**OBJECTIVE**. Convert the listing, starting at the line containing "Viewport: 275px width, 166px" and ending at the line containing "(x=8, y=53)", into a two-column CSV with the headers instruction and coordinates. Put each instruction and its answer on one row, each in a single quoted field, with line breaks replaced by spaces.

Element and text position data:

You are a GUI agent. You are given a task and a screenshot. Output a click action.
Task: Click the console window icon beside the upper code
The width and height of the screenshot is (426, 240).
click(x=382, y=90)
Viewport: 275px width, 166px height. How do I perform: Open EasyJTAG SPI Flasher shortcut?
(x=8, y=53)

==

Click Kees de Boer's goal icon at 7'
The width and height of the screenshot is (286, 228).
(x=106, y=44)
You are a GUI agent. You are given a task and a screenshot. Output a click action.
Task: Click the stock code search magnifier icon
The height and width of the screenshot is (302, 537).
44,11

**RESULT OF THE EXERCISE**.
instruction,coordinates
"Viewport: 275px width, 166px height. How do I perform: Open EasyJTAG SPI Flasher shortcut?","(x=8, y=53)"